Adoption

Finding your birth family

If you were part of an adoption that took place before 1985, it may be possible to find information about your birth parent or child.

 We can help you with this process. 

finding birth family young adult

Finding your birth parents

When you turn 20, you have the legal right to information about your adoption and your birth parents. To get this, you need to begin by requesting a copy of your pre-adoption birth certificate. 

Your original birth certificate

When you were born, your birth certificate included the name of your biological mother, and perhaps your father. When you were adopted, a new certificate was issued with your adoptive parents' names. You can apply to Births, Deaths and Marriages to get a copy of your pre-adoption birth certificate by completing an application form.

If your adoption took place before 1 March 1986, you’ll receive your original birth certificate via a counsellor.

  • First you’ll be sent a list of counsellors. You can appoint us as your counselling agency or you can chose an independent counsellor from the list.
  • Births Deaths and Marriages will send your birth certificate to your counsellor.
  • The counsellor will contact you and discuss any questions or concerns you have, and arrange for you to receive the certificate.

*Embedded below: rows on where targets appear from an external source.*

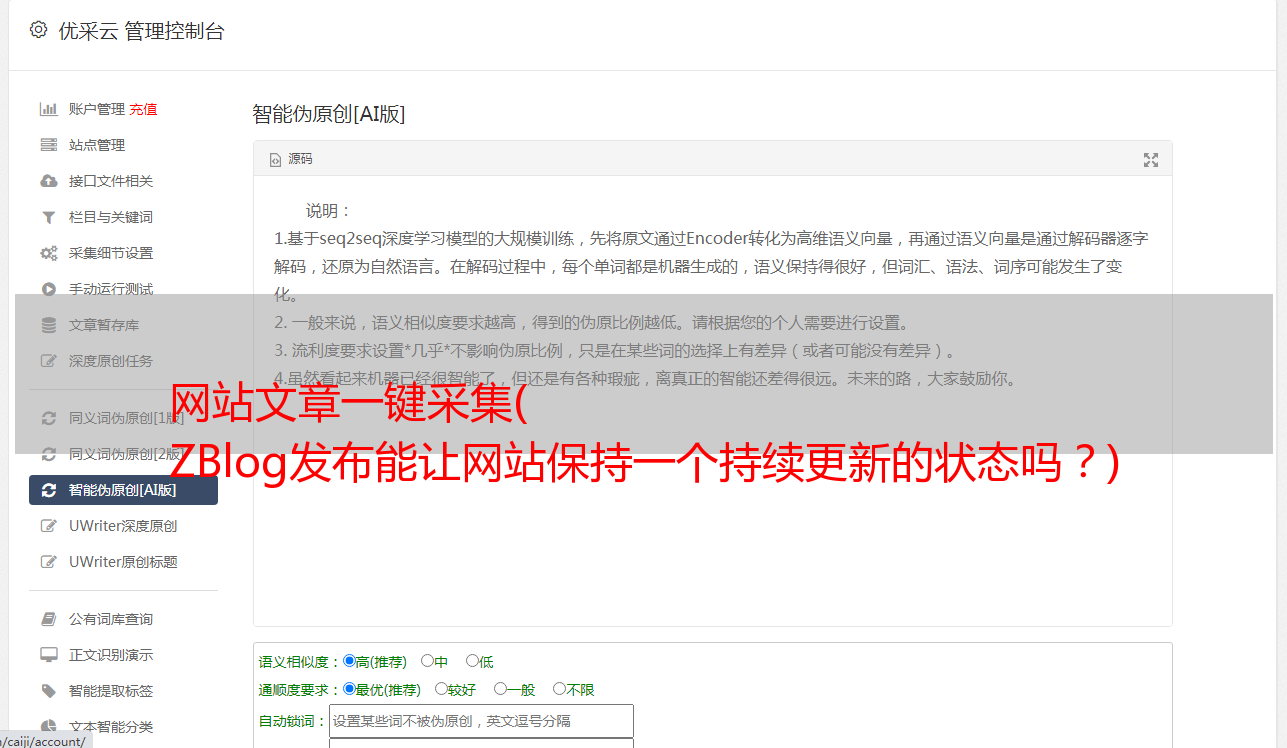Select 不限 fluency radio option
The height and width of the screenshot is (748, 1287).
pyautogui.click(x=559, y=689)
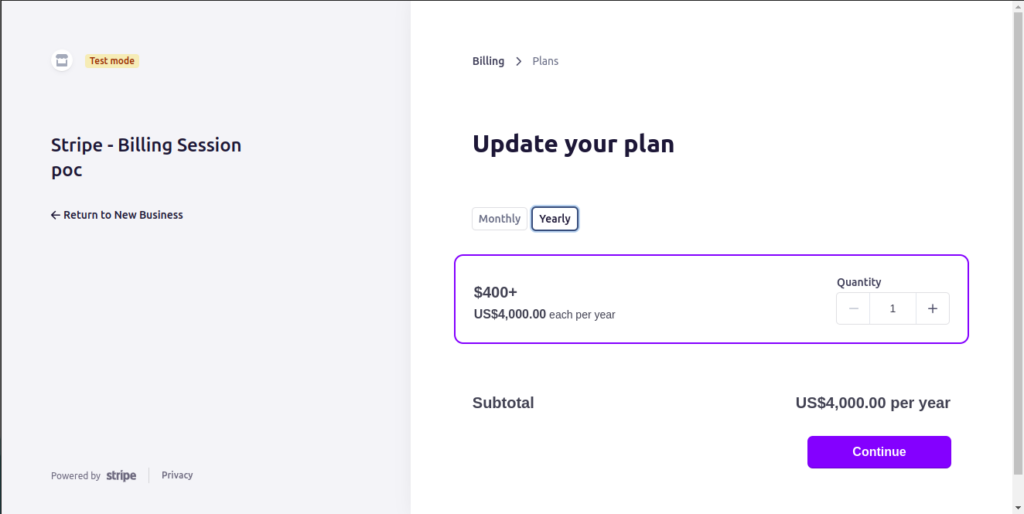The height and width of the screenshot is (514, 1024).
Task: Click the Update your plan heading
Action: tap(573, 144)
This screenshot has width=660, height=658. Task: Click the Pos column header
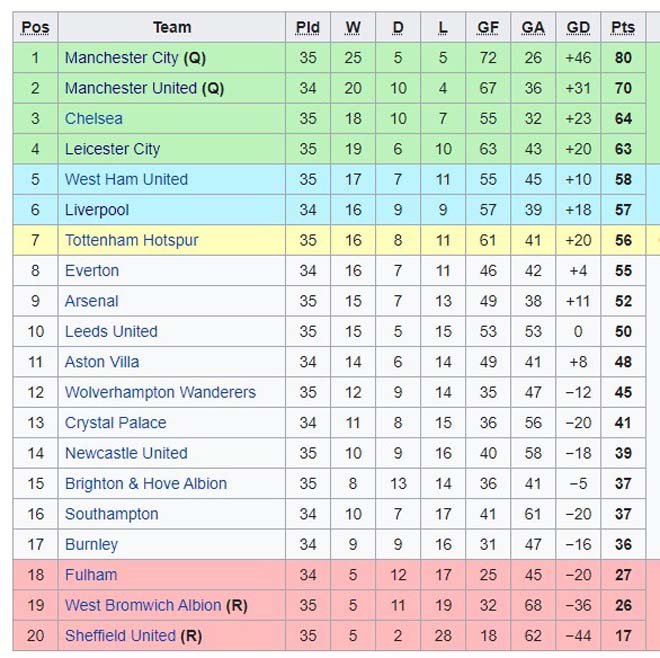point(35,27)
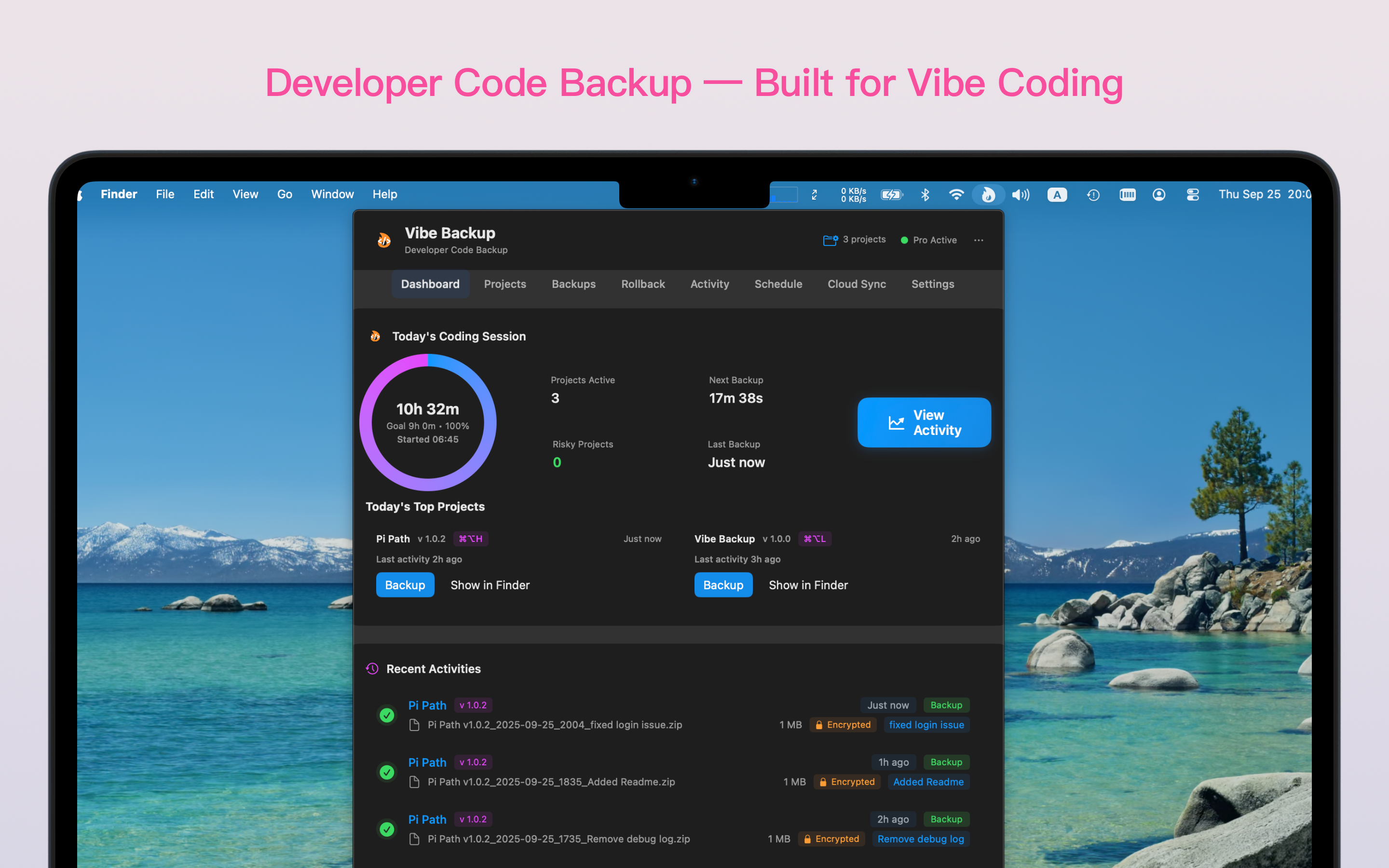Viewport: 1389px width, 868px height.
Task: Click Show in Finder for Vibe Backup
Action: coord(807,585)
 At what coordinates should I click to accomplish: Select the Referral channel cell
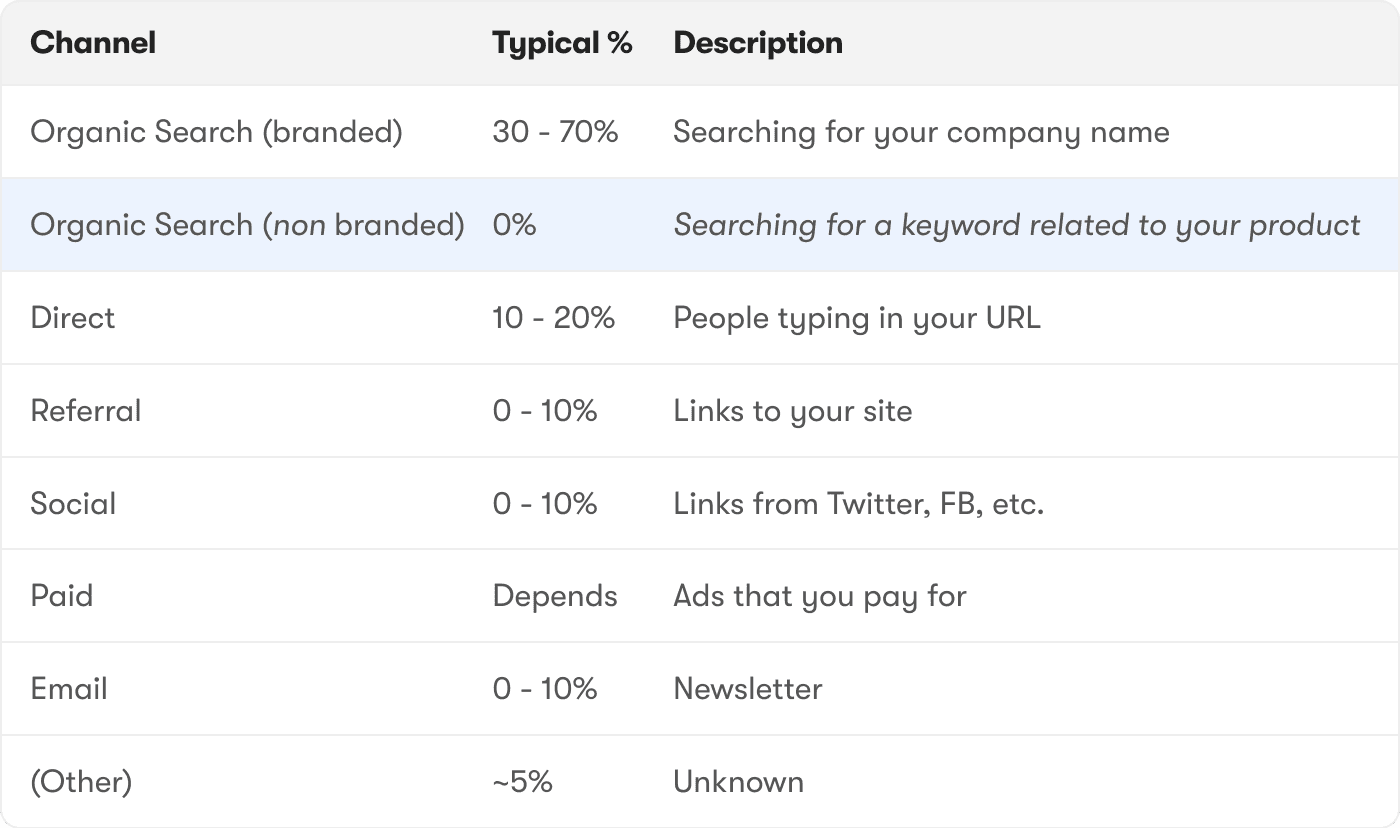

If you’re living overseas and were adopted before 1 March 1986, you’ll be sent your birth certificate directly. 

Vetoes

Sometimes birth certificates don’t have any parent’s names on them because the birth parents have placed a veto in their information. Your birth parents only had the right to do this if your adoption took place before 1 March 1986. A veto has to be renewed every ten years and can be lifted at any time.

If there is a veto in place, your birth certificate will be sent to you directly, but it won’t include your birth parents’ names. You can talk to one of our adoption social workers about the veto and ask if there is a letter of explanation, or if any other information is available.

As an adopted person, once you turn 19, you have the right to place a veto on your own information. This means your birth parents won’t be able to access information about you.

To place a veto, send your request to:

The Registrar-General
Births, Deaths and Marriages
PO Box 10526 
The Terrace
Wellington 6143

finding birth family young adults

Information held by us

We may hold information about your adoption such as a letter written by your birth parent or some personal details about them such as hair or eye colour, or their education. To find out what records we have, you’ll need to complete a brief form and send it to us with a copy of your original birth certificate.

Call us to request a Section 9 form. We’ll get our adoption services closest to where you live to send this to you. 

Call 0508 326 459

Once we receive the form, we’ll check any records we have and contact you.

You may have questions about the information and we encourage you to talk with an adoption social worker about these — we’ll help and support you where we can.

Contacting your birth parents

Once you have your original birth certificate, you may wish to contact your birth parents.

Your adoption social worker will be able to help you search for them, and to think through how you'd like to approach them. You’ll be encouraged to contact your birth parents yourself, rather than go through a friend or relative.